Task details ▸ Reproduce the material below, substituting "snapshot" for every occurrence of "screenshot" and leaving everything else unchanged.

Available data ▸
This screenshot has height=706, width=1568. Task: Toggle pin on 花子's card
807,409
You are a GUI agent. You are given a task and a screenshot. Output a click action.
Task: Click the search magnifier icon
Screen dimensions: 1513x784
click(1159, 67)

Solution for this task ▸
This snapshot has height=706, width=1568. Task: Toggle pin on 花子's card
807,409
You are a GUI agent. You are given a task and a snapshot. Output a click action.
Task: Click the search magnifier icon
Screen dimensions: 1513x784
click(1159, 67)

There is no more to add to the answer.